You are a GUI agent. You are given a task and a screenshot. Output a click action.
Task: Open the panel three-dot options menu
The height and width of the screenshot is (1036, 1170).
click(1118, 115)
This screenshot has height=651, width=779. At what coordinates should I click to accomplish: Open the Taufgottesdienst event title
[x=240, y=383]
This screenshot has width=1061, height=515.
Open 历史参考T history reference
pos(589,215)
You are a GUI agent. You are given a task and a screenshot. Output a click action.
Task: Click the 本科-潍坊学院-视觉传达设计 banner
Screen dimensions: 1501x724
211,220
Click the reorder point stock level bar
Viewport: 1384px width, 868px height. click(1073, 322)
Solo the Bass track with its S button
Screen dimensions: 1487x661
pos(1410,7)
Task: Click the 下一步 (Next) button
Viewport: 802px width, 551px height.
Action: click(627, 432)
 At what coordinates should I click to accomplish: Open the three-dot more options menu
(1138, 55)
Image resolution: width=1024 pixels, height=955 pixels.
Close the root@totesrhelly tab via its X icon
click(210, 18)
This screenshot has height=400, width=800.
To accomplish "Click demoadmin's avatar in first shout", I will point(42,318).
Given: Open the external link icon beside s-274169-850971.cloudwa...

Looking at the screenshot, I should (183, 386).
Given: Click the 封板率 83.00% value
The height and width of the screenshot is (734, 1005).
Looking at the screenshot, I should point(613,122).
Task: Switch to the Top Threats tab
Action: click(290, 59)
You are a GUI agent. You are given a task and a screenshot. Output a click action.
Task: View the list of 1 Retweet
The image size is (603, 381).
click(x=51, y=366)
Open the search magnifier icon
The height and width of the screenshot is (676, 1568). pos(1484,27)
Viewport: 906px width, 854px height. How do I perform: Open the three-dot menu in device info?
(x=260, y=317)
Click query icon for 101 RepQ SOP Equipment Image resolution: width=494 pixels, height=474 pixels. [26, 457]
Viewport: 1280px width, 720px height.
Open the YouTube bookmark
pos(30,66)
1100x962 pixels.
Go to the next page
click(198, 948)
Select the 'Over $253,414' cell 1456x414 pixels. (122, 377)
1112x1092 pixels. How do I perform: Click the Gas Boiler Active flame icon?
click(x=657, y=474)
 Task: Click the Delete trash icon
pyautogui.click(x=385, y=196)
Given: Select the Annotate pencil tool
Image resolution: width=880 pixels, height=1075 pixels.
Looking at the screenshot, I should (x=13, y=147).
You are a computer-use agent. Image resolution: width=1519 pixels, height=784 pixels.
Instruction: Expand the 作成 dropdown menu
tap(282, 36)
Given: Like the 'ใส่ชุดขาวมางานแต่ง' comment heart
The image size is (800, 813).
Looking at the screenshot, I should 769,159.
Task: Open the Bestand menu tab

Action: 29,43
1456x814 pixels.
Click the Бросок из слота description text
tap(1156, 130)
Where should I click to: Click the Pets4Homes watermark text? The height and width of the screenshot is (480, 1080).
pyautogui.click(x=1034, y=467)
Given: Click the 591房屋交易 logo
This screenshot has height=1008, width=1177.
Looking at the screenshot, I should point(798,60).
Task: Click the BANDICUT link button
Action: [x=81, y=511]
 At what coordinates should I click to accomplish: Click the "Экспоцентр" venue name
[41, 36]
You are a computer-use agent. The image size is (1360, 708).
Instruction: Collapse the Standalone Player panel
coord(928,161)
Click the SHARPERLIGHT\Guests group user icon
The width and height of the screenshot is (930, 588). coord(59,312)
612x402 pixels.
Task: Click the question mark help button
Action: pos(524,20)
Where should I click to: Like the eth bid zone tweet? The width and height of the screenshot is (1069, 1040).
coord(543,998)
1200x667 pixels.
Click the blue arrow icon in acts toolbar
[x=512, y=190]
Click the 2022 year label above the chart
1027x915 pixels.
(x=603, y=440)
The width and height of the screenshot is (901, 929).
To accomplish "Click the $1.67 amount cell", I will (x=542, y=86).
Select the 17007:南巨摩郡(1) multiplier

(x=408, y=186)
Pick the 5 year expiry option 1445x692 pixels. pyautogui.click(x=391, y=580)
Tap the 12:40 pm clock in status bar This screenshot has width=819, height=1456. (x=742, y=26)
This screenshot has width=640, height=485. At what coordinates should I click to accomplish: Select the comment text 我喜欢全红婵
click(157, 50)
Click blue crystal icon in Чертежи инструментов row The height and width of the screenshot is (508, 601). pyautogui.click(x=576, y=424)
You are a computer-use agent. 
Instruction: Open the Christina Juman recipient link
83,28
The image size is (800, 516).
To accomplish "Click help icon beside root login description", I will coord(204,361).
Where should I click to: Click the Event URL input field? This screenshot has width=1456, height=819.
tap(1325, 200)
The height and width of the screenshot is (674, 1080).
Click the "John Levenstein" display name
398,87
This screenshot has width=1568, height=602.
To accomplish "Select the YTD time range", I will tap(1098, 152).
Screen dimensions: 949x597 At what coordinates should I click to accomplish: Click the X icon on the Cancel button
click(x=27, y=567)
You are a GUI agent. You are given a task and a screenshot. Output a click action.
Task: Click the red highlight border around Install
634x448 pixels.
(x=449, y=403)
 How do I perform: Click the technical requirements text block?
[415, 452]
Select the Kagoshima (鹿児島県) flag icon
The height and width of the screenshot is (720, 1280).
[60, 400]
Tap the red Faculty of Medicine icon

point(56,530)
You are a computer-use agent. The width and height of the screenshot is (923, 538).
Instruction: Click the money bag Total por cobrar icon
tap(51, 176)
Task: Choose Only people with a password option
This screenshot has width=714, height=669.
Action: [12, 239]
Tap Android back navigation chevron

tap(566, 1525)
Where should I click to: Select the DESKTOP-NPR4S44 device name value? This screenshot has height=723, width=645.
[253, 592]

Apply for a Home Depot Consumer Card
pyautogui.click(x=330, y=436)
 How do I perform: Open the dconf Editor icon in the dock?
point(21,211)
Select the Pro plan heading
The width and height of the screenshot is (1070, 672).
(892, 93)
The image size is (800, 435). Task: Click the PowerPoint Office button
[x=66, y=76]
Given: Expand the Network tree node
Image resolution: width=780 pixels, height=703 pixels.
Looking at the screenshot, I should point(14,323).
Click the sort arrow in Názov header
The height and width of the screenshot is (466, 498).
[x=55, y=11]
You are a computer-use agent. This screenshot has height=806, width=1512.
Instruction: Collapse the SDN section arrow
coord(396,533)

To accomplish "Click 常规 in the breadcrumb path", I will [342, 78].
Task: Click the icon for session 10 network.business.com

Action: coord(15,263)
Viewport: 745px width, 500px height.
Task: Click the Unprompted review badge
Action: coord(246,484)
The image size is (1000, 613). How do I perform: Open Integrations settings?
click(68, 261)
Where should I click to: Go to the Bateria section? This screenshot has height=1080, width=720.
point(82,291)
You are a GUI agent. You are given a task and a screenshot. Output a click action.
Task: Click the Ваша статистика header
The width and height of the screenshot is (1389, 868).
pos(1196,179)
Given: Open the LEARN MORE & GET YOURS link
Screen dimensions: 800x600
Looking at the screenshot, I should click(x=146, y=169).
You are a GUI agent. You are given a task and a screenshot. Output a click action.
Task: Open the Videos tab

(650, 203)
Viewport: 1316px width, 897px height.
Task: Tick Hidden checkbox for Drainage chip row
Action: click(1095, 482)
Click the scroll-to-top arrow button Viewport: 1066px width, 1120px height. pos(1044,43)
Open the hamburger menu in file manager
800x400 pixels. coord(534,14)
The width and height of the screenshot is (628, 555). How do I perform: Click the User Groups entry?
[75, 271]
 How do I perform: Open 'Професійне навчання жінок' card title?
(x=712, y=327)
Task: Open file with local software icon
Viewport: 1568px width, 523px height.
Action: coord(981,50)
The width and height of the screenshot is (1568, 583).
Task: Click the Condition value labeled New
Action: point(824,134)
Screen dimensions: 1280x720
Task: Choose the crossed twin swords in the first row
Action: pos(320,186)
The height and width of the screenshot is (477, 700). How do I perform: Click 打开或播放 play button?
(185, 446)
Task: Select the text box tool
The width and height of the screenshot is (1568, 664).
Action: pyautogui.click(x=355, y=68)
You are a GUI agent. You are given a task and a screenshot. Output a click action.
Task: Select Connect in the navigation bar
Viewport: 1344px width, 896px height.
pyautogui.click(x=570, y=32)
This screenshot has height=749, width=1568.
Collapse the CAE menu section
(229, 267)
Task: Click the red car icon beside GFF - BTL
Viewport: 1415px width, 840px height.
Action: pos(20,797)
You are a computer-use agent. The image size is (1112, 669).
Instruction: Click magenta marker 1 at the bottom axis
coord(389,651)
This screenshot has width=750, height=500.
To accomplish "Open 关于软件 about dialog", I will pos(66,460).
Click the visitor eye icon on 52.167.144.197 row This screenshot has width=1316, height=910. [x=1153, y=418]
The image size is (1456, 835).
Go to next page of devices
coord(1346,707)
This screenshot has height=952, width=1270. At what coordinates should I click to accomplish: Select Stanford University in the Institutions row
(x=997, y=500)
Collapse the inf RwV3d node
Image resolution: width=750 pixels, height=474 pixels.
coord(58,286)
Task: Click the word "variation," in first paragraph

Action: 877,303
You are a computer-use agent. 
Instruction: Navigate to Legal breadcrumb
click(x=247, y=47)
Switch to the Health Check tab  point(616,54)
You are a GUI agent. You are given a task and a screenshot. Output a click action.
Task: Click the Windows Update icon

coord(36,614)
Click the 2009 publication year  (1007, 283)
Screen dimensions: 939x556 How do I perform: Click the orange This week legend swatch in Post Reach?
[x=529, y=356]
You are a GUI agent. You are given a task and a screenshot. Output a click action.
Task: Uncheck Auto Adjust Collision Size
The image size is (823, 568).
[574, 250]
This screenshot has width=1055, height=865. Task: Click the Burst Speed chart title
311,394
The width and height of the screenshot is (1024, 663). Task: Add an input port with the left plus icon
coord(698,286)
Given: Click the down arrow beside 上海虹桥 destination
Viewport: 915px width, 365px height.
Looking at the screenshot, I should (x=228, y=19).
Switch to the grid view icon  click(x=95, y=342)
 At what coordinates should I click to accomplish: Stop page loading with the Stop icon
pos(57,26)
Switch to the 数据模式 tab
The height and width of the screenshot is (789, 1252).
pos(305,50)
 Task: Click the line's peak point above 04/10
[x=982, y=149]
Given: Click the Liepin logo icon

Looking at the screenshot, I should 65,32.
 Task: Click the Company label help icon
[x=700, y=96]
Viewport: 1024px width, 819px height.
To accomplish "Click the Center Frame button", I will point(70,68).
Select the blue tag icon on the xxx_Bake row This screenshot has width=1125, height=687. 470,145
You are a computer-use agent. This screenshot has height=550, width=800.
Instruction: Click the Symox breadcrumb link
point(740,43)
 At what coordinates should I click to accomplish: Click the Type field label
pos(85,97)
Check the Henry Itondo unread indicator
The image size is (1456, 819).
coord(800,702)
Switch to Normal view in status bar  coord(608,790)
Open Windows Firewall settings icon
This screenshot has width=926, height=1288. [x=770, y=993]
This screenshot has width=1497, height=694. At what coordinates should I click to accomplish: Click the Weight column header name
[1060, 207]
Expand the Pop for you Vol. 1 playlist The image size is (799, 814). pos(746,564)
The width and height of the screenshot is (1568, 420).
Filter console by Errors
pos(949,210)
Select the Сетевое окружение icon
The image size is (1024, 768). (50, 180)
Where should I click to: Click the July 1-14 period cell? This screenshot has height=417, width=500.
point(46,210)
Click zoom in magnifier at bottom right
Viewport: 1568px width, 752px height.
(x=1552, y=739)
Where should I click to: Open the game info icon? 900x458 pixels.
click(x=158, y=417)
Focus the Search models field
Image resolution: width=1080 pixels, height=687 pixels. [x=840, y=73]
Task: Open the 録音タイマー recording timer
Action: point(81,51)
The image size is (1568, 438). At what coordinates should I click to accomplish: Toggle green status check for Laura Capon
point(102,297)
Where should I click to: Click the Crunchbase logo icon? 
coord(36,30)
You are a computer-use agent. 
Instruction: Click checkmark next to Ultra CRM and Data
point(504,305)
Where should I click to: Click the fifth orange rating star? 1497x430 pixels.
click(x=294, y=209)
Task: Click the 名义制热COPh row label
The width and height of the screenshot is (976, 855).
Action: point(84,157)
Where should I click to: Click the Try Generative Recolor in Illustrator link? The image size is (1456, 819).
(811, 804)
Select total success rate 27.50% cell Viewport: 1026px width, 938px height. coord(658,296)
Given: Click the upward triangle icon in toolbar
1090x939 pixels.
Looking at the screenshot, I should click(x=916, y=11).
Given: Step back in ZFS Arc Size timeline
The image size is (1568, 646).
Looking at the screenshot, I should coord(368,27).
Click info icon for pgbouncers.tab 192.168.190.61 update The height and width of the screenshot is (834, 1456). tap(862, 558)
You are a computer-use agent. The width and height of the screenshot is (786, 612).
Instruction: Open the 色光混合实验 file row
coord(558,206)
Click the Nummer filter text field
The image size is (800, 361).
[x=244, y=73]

_ _ _ _ _

--- Required action ---
What lines above mention "node"? Copy each one.

--- Reply ---
Given: Expand the Network tree node
Collapse the inf RwV3d node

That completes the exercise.